Participation of the opioid receptor – nitric oxide – cGMP – K+channel pathway in the peripheral antinociceptive effect of nalbuphine and buprenorphine in rats

Abstract

The aim of this study was to examine if the peripheral antinociceptive effects of the opioid agonist/antagonist nalbuphine and buprenorphine involve the sequential participation of nitric oxide (NO) and cyclic guanosine monophosphate (cGMP) synthesis followed by K+channel opening in the formalin test. Wistar rats (180–220 g) were injected in the dorsal surface of the right hind paw with formalin (1%).

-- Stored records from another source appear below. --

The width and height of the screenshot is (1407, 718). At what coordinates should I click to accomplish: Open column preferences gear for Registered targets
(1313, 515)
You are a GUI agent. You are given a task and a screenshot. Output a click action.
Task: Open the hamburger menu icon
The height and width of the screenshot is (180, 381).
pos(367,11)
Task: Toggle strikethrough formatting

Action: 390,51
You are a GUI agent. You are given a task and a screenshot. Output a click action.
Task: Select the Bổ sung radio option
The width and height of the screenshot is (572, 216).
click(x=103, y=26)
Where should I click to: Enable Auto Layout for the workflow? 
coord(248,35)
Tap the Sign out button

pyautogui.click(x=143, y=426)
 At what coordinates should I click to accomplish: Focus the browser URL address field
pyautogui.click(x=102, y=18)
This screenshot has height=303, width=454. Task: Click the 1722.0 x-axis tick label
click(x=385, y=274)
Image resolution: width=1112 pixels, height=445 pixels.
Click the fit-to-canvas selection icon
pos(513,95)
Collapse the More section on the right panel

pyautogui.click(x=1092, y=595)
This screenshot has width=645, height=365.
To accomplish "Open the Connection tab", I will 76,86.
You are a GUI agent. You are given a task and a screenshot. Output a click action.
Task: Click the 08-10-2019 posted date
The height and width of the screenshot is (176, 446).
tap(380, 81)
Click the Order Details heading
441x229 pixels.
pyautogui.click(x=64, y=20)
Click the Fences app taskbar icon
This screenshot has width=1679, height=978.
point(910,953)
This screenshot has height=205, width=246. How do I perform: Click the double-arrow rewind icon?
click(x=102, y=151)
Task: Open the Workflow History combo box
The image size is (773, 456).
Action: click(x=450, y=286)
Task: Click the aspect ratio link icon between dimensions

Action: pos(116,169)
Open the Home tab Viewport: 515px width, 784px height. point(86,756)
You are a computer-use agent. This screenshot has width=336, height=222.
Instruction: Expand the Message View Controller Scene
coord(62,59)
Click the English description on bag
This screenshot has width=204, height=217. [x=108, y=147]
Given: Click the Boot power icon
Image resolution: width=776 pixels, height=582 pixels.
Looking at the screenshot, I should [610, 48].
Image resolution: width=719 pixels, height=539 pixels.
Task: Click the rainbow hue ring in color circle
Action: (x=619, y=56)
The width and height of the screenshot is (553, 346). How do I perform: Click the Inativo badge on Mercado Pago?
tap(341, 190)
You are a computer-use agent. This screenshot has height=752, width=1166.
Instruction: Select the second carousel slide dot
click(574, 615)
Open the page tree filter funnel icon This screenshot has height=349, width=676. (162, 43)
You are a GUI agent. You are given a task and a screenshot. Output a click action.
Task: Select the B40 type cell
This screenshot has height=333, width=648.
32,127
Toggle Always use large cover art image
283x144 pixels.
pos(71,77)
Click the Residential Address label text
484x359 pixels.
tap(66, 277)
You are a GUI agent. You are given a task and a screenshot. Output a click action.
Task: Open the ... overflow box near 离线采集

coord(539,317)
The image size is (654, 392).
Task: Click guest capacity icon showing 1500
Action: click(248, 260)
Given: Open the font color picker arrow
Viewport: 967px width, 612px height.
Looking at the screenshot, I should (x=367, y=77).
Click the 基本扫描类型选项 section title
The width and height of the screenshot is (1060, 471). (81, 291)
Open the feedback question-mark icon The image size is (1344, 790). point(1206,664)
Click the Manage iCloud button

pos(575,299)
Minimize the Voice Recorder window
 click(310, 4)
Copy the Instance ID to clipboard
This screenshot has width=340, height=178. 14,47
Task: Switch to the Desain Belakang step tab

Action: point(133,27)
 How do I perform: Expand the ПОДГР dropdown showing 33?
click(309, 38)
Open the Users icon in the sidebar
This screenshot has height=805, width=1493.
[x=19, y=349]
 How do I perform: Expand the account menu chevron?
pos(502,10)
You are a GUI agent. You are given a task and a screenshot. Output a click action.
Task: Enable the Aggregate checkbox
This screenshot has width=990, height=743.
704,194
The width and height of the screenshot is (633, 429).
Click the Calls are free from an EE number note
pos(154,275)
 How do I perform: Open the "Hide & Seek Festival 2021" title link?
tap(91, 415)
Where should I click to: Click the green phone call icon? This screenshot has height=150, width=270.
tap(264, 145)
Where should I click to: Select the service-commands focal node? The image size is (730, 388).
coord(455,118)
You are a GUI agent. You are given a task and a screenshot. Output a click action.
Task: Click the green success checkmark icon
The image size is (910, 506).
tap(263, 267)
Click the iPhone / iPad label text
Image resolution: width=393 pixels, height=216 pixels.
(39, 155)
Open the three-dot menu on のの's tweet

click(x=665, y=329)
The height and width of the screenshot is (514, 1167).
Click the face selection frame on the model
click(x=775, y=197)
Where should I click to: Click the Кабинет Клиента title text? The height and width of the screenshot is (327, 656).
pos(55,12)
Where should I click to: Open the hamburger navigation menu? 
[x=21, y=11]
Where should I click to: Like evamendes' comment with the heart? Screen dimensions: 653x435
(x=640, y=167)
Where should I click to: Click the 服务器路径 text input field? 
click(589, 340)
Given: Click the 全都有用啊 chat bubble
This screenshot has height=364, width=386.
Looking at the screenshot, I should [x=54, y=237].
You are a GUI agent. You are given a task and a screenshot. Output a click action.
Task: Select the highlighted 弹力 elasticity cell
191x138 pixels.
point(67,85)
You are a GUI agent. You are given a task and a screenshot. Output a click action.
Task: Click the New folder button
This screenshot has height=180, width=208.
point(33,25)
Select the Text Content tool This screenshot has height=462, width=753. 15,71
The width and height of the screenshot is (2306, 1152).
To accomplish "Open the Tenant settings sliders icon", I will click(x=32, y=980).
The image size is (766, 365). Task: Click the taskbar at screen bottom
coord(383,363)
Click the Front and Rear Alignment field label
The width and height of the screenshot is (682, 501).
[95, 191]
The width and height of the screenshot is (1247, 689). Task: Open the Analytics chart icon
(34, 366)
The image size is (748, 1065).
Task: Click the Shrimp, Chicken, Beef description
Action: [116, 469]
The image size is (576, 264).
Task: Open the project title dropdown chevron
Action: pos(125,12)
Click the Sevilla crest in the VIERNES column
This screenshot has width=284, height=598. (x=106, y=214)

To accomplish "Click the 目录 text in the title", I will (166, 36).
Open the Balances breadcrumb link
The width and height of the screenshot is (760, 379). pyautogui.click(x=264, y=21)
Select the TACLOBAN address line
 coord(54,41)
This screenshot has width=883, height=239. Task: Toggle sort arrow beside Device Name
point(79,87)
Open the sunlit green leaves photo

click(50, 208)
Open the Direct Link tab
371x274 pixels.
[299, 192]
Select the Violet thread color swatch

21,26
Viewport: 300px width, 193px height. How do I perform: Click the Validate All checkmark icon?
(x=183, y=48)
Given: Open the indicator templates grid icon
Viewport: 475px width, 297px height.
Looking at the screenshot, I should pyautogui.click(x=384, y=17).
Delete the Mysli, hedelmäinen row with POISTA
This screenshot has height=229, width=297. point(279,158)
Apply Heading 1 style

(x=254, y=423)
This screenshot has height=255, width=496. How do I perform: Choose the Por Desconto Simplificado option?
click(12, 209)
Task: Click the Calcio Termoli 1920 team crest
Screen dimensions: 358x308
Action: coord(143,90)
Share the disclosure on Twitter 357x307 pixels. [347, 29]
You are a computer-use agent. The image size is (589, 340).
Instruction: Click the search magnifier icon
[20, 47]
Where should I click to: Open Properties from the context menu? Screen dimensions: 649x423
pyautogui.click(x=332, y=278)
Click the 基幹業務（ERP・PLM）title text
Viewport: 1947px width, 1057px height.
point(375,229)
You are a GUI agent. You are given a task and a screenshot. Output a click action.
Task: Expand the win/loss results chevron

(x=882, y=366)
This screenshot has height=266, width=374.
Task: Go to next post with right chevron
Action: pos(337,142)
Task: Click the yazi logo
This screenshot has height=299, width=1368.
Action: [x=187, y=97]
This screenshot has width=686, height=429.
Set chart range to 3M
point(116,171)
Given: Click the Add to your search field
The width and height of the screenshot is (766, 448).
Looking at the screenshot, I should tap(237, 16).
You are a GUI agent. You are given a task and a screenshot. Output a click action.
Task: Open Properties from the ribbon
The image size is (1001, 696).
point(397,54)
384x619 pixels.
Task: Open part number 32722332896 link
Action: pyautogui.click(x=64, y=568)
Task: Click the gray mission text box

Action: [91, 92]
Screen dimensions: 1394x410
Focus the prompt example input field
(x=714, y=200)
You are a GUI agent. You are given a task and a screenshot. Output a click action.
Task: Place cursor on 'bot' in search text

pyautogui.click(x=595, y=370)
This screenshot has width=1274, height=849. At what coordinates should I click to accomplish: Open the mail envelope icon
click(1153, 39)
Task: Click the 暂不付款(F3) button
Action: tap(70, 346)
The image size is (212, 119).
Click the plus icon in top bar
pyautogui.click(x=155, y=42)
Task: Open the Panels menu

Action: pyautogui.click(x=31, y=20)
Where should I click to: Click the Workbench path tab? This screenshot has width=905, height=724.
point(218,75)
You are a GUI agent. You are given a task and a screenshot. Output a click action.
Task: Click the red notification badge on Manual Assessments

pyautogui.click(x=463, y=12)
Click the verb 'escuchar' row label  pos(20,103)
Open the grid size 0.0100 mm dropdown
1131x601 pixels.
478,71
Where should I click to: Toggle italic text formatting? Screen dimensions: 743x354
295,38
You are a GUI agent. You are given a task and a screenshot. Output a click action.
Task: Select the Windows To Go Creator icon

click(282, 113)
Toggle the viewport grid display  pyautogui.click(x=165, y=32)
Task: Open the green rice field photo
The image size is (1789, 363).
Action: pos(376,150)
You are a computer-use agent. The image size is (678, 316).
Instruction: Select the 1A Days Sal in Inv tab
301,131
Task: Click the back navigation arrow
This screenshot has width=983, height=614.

Rats received a subcutaneous (s.c.) injection into the dorsal surface of the paw of vehicles or increasing doses of nalbuphine (50–200 μg/paw) or buprenorphine (1–5 μg/paw) 20 min before formalin injection into the paw. Nalbuphine antinociception was reversed by the s.c. injection into the paw of the inhibitor of NO synthesis (NG-nitro-l-arginine methyl ester (L-NAME)), by the inhibitor of guanylyl cyclase (1H-[1,2,4]oxadiazolo[4,3-a]quinoxalin-1-one (ODQ)), by the Kir6.1–2, ATP-sensitive K+channel inhibitors (glibenclamide and glipizide), by the KCa2.1–3, small conductance Ca2+-activated K+channel blocker (apamin), by the KCa1.1, large conductance Ca2+-activated K+channel blocker (charybdotoxin), and by the KV, voltage-dependent K+channel inhibitors (4-aminopyridine (4-AP) and tetraethylammonium chloride (TEA)). The antinociceptive effect produced by buprenorphine was blocked by the s.c. injection of 4-AP and TEA but not by L-NAME, ODQ, glibenclamide, glipizide, apamin, or charybdotoxin. The present results provide evidence for differences in peripheral mechanisms of action between these opioid drugs.